WASHINGTON — Tobacco companies are relying heavily on the First Amendment in challenging the government’s prosecution of cigarette makers under the federal racketeering statute.

Several big tobacco companies filed briefs at the Supreme Court on Feb. 19, seeking reversal of an appeals court ruling that upheld a finding of guilt under the RICO law (Racketeeering Influenced and Corrupt Organizations Act). The finding was based on a “multi-faceted, sophisticated scheme to defraud” the public about the dangers of smoking.

The companies assert that the First Amendment protects statements made to congressional committees and in press releases that the government pointed to in its prosecution.

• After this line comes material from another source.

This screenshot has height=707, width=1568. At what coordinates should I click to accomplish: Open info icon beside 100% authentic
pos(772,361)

The district court and the U.S. Court of Appeals for the D.C. Circuit ruled that because the statements were examples of fraudulent commercial speech, they were not protected by the First Amendment.

If the rulings are allowed to stand, Philip Morris USA told the Supreme Court, “the government will henceforth be free to pervert RICO into a device for … penalizing and chilling public debate on scientific matters, and constraining constitutionally protected speech.” D.C. lawyer Miguel Estrada, author of the brief in Philip Morris v. U.S., asserted that under the 1984 Supreme Court ruling Bose Corp. v. Consumers Union, the appeals court should have fully reviewed the record because of the First Amendment issue involved.

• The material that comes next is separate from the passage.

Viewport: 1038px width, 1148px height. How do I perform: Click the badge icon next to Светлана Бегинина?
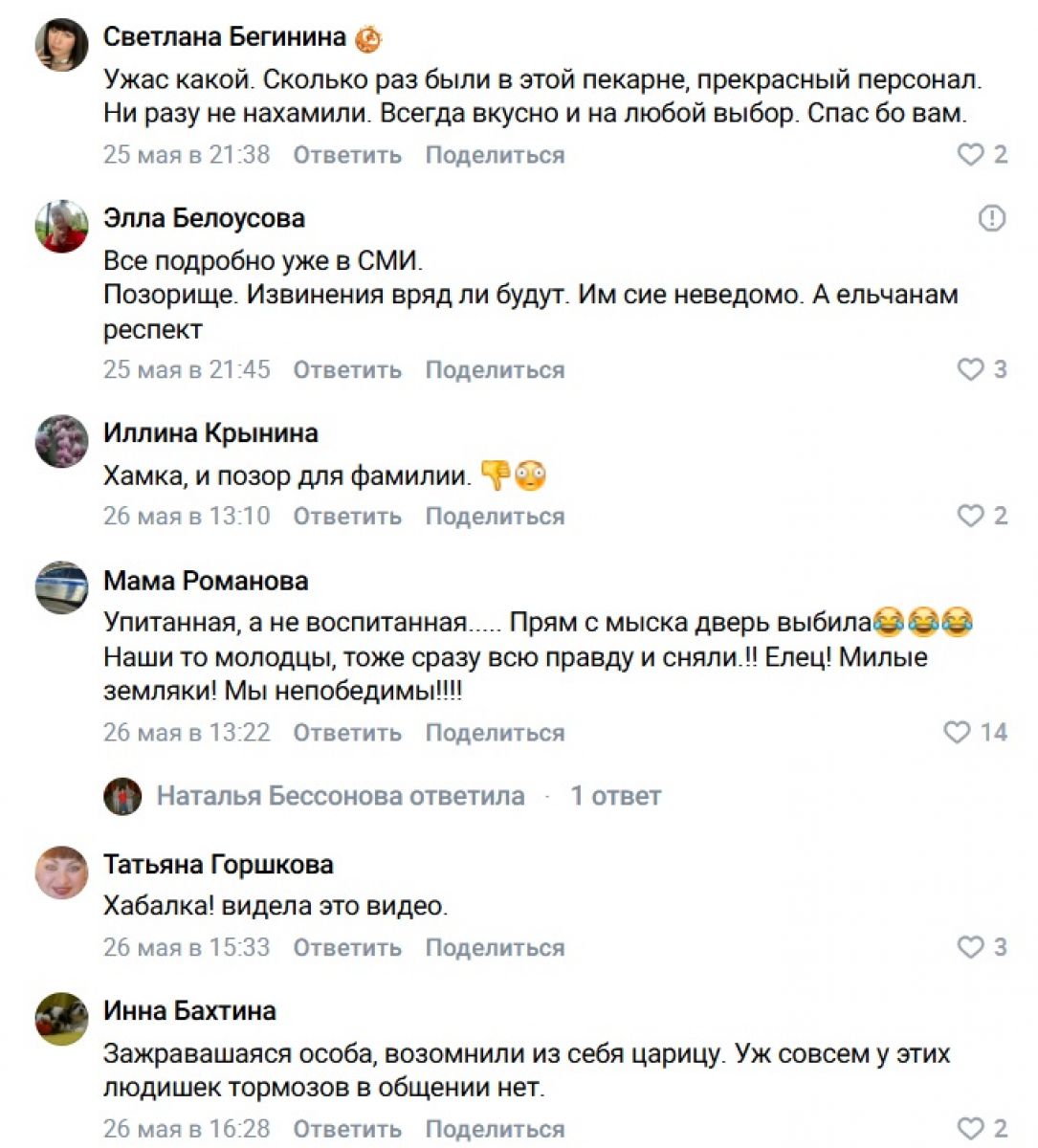click(368, 38)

In a separate brief in the parallel case R.J. Reynolds Tobacco Company v. U.S., R.J. Reynolds said the statements challenged by the government were valid opinions at the time, not fraudulent statements. For example, when companies and the now-defunct Tobacco Institute denied the harmfulness of secondhand smoke in the 1980s, their view was “shared by very reputable scientists,” wrote D.C. lawyer Michael Carvin in the R.J. Reynolds brief.

Carvin also invoked the so-called Noerr-Pennington doctrine, developed by the Supreme Court in the 1960s to protect companies from liability for statements they make in trying to influence legislation or regulation. Under the appeals court’s ruling, Carvin asserted, “the government can successfully prosecute under RICO and/or fraud statutes any industry that offers views on the health and environmental effects of its products, or regulation of those products.”

The R.J. Reynolds brief cited a statement in last month’s controversial campaign-finance decision, Citizens United v. Federal Election Commission, that “by suppressing the speech of manifold corporations … the government prevents their voices and viewpoints from reaching the public.”

Carvin attacked the appeals court as well for upholding the district court’s order that tobacco companies promulgate “corrective” messages in the media. That, he said, violates the principle of Wooley v. Maynard, in which the Supreme Court articulated a right to refrain from delivering an unwanted government-mandated message.

From the other side of the case, U.S. Solicitor General Elena Kagan also filed an appeal on Feb. 19. Hers objected to the part of the lower court ruling that rejected one of the possible remedies in the case: ordering the tobacco companies to disgorge or surrender $280 billion in “ill-gotten gains.”